La place des victimes devant la justice pénale internationale
Date de publication :
24/10/2008
Langue :
Français
Format :
.rtf
Nombre de pages :
46 pages
Sommaire :
Sommaire
- De la consécration progressive de la place de la victime devant la juridiction pénale internationale
- Du projet Moynier à La Haye en passant par les Tribunaux ad hoc
- Du régime spécifique accordé aux victimes par la Cour pénale internationale
- De l'intervention de la victime dans la procédure
- Avant le procès
- Pendant le procès
- Après le procès
- De la nécessité d'intégration « effective » du Statut de Rome dans la législation interne des Etats parties
Résumé :
Dès lors, quelle est la place de la victime dans la procédure de saisine du tribunal et dans son intervention au fond? Quelles aides légales prévues et indemnisations du préjudice encouru par elle ? Cependant, certains Etats parties au statut de Rome créant la CPI, telle la France..., refusent ou tout simplement hésitent encore, pour de raisons diverses, d'intégrer « pleinement » certaines dispositions du dit statut dans leur législation interne; en contribuant à méconnaitre les droits des victimes des crimes les plus graves.

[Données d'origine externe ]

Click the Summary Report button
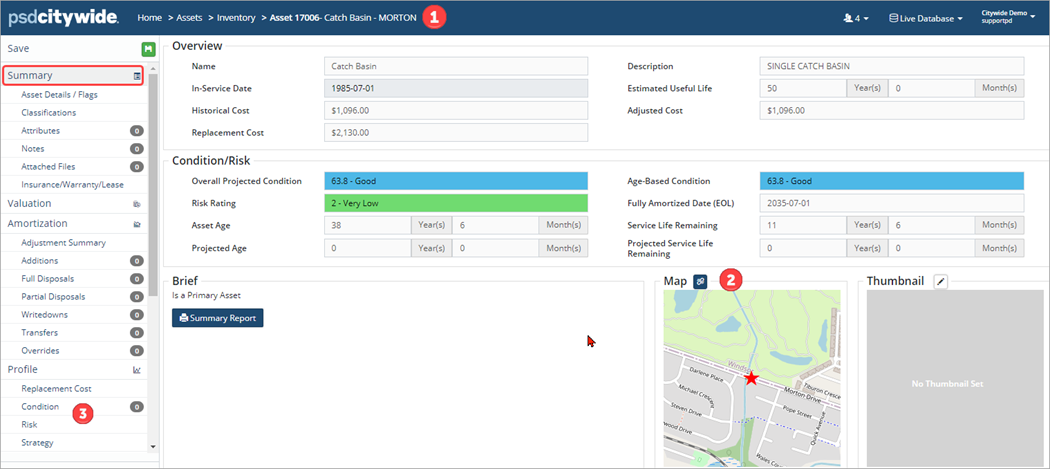Viewport: 1050px width, 469px height. click(x=217, y=318)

De ce fait, l'impunité dont jouissent certains auteurs de ces crimes constitue un frein, « une épée Damoclès » au droit de revendication de la victime. Nombreux sont les témoignages de victimes des crimes les plus graves que la « communauté internationale » ait connus au cours du XXe siècle qui insistent sur la frustration ressentie face à l'impossibilité de témoigner et l'indifférence de leur propre société. Il est vrai que le génocide, le crime contre l'humanité ou le crime de guerre relèvent d'une singularité criminelle certaine. Les persécutions contre un homme en raison de sa race, sa religion ou « autres » nient l'appartenance même de la victime à l'espèce humaine. Donner la mort à un ennemi, un concurrent, un adversaire peut être criminel (en situation de respect du pacte social à en croire Jean Jacques Rousseau) à condition de tuer un homme, mais lui refuser l'accès à l'humanité en refusant de le penser dans sa spécificité naturelle et culturelle, conduit à détruire l'humanité qui est en l'autre et, in fine, la sienne propre..
Les victimes de ces violations ont subi - et sont parfois encore sous la menace - d'extrêmes violences orchestrées ou tolérées par leurs propres gouvernants. En pareille situation, le contrat social - la confiance dans les autorités - est alors profondément altéré. Les dirigeants encore au pouvoir ne souhaitant pas revenir sur leurs crimes d'autrefois et les nouveaux gouvernants estimant bien souvent que la réconciliation nationale passe par le silence sur les failles du passé.
Ainsi, les victimes de ces crimes ressentent, malgré elles, un certain exceptionnalisme, le sentiment d'être devenues étrangères auprès de leurs concitoyens ou de tous ceux qui n'ont pas connu de souffrances similaires. Au vu de leurs difficultés, les victimes sont alors en attente de ce que pourrait leur apporter la justice. Elles soulignent souvent que cet apaisement ne viendra pas d'un pardon individuel, mais d'une mission de la justice.
Une telle espérance est-elle fondée ? Pour autant, la victime peut clairement tirer profit du procès de son bourreau, a fortiori si elle intervient directement au cours du procès. En toute hypothèse, en assistant directement aux audiences ou en suivant le jugement par l'intermédiaire des médias, la victime peut retirer du procès du grand criminel - outre la satisfaction et la sécurité de le voir hors d'état de nuire - la précieuse reconnaissance de son vécu. La justice dispose de moyens exorbitants de droit commun qui peuvent aider à l'établissement d'une vérité sur des horreurs. La justice bénéficie également d'une présomption de légitimité qui doit aider à la prise de conscience collective de souffrances individuelles. L'exemple du procès d'Adolf Eichmann sur la société israélienne est ici révélateur. Lorsqu'elle participe pleinement au procès, en tant que partie civile ou témoin, la victime peut aussi bénéficier à travers l'écoute et la considération du juge d'une reconnaissance personnelle de son traumatisme, de la délivrance d'un non-dit.